The Incompleteness of the Butterfly Effect

Wooow, I got yesterday that joke from my dear friend Rob.

It is really funny: Nano, Emacs, Vim, Ed, Cat are text editors in Linux some programmers use for coding, each one with less editing tools than the other, just a bunch of weird commands and key combinations, and no GUI (graphical user interface). But the guy using butterflies, making fun of the misunderstanding most people make about chaos and the butterfly effect, that is funny, specially by the fact that Emacs, the keystone of the most expert programmers, already seems to have an abstruse command to do it.

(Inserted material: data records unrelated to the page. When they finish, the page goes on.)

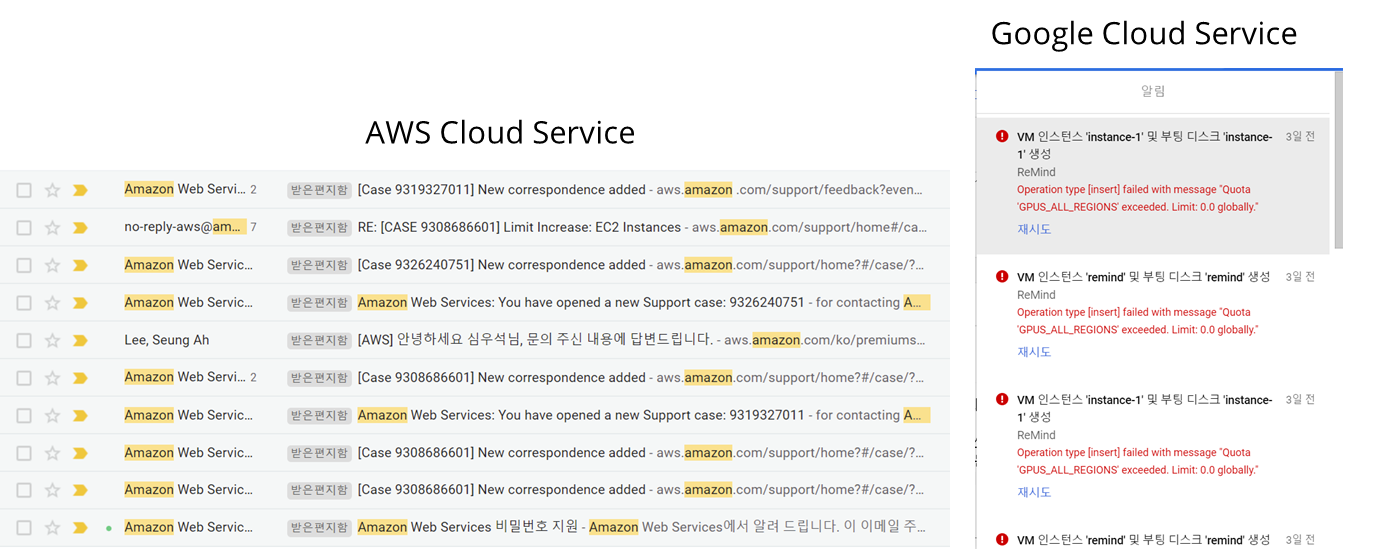Check the box beside Lee, Seung Ah email
The height and width of the screenshot is (549, 1375).
point(24,340)
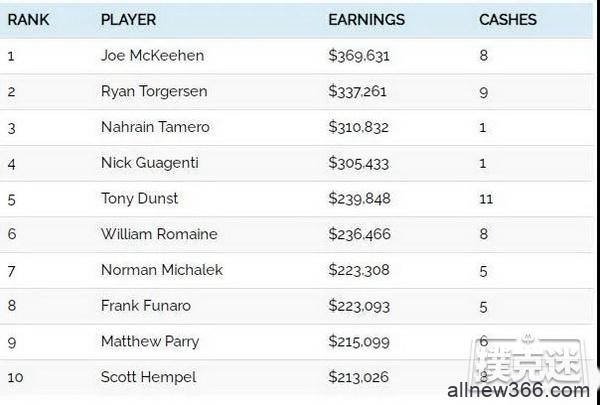600x405 pixels.
Task: Click Tony Dunst in the player list
Action: click(139, 199)
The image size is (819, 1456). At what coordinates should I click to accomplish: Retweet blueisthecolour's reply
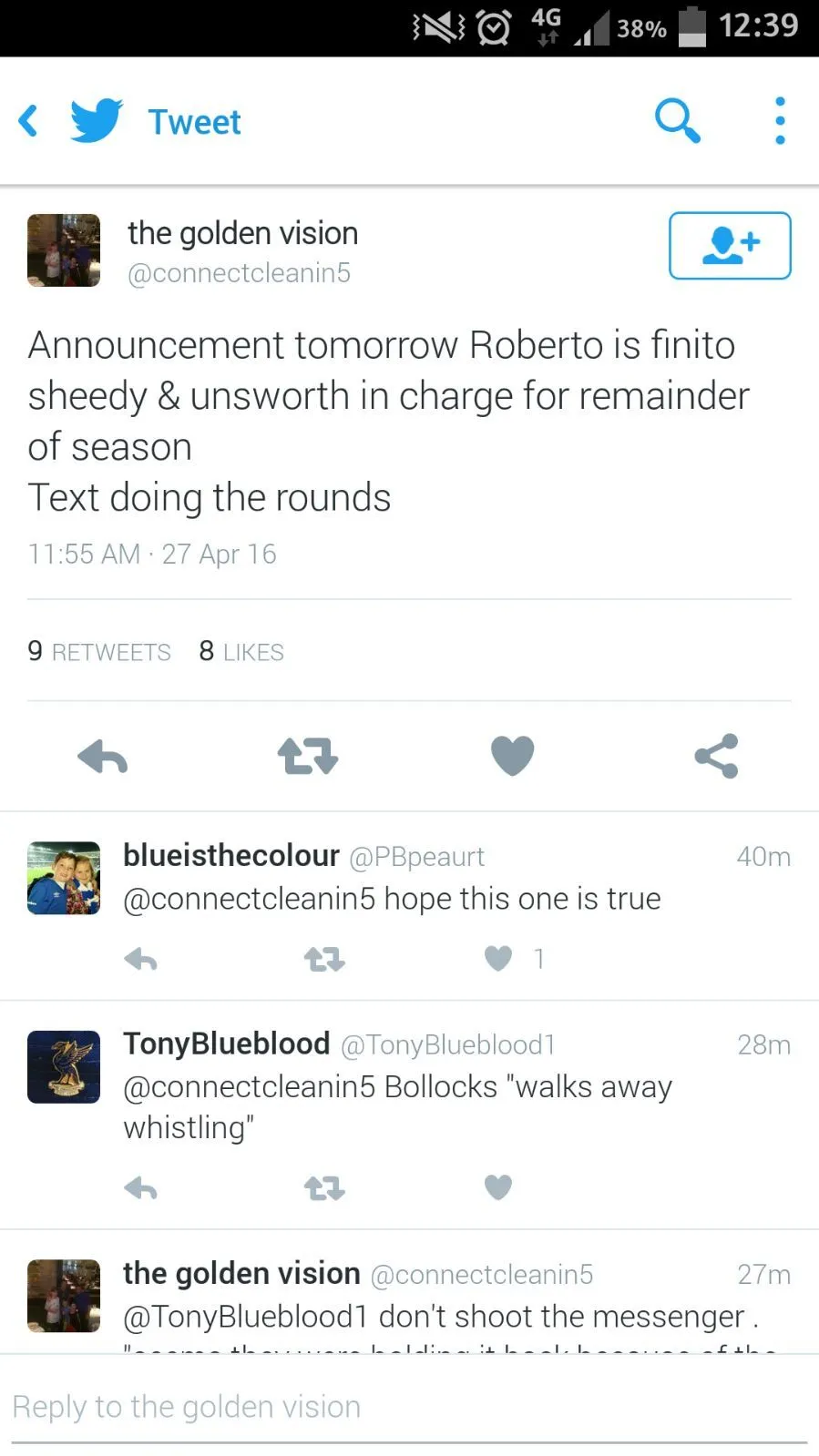pos(323,959)
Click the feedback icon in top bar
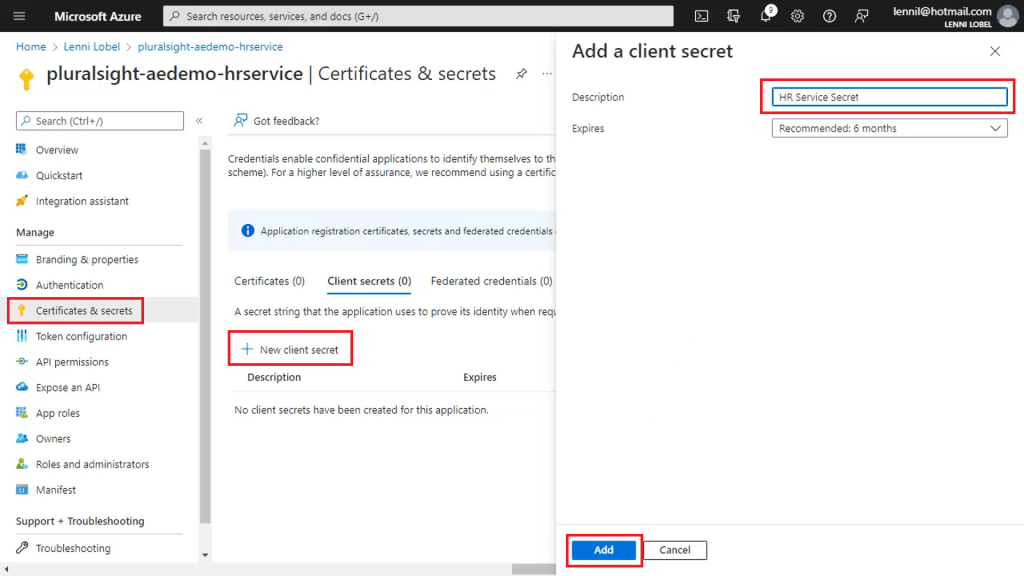 (x=862, y=16)
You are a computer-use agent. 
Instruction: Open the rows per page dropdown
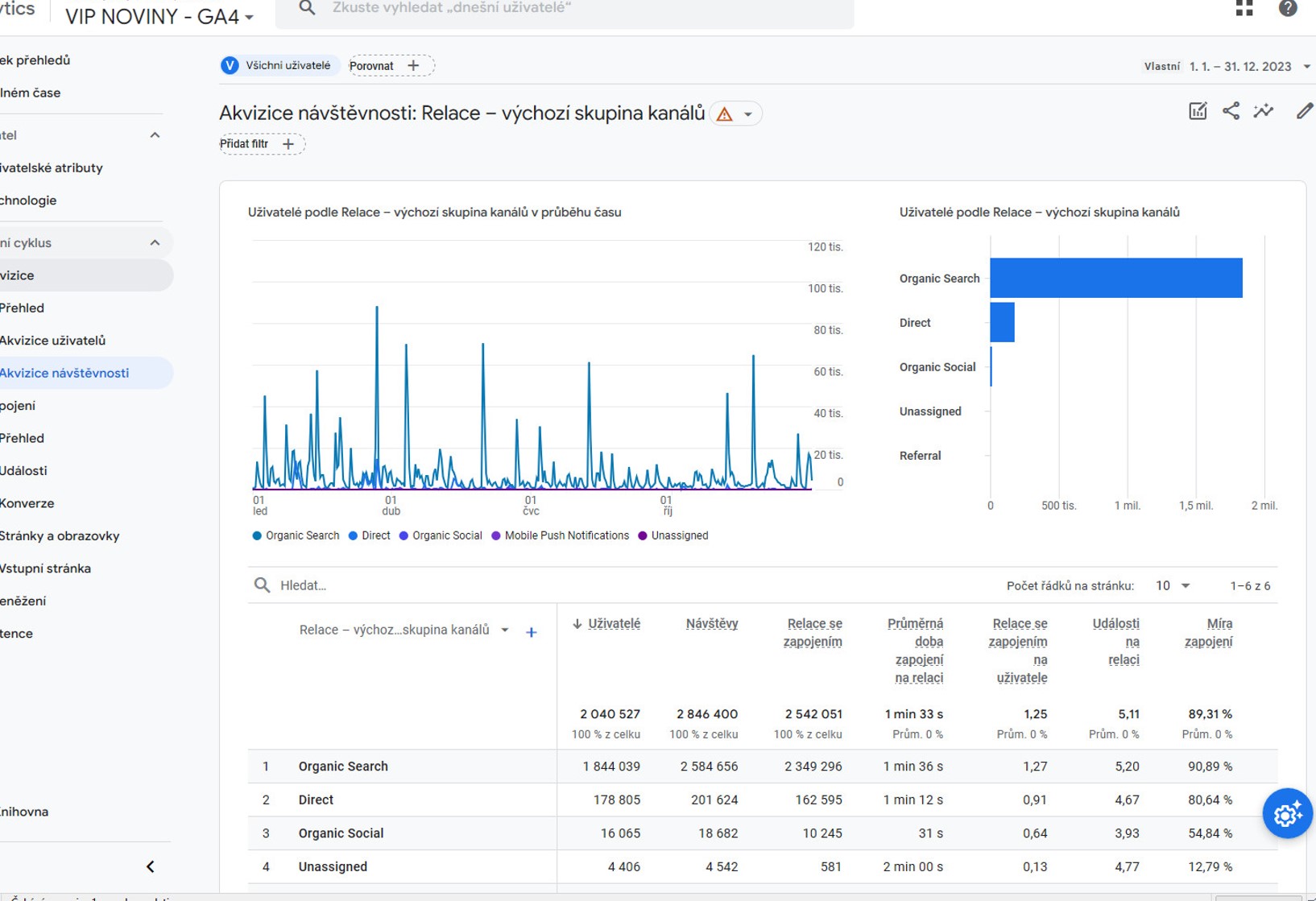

However, the funnier thing to me is the level of convoluted computer and mathematical nerdiness one has to exhume to find it hilarious, that is, my friends. They also like football: Nobody is perfect. Common people wrongly think geeks are not funny, but the truth is that what is not funny is most common people. Proof: the monkeys in any Reality TV.

This one is even greater: The only idea of imagining Kurt Gödel, the Austrian mathematician that starved to death because he was so obsessed about being poisoned that stopped eating, talking about a list of his sexual paraphilias paraphrasing his Incompleteness Theorem with Bertrand Russell and A.N. Whitehead, which had tried and failed to establish the foundations of mathematical logic, is simply off the scale!

PS: Katharine Gates apparently wrote a book, Deviant Desires, about incredible strange sex practices, though a Bill Gate's daughter's name is also Katharine. Any second hidden meaning? Sure.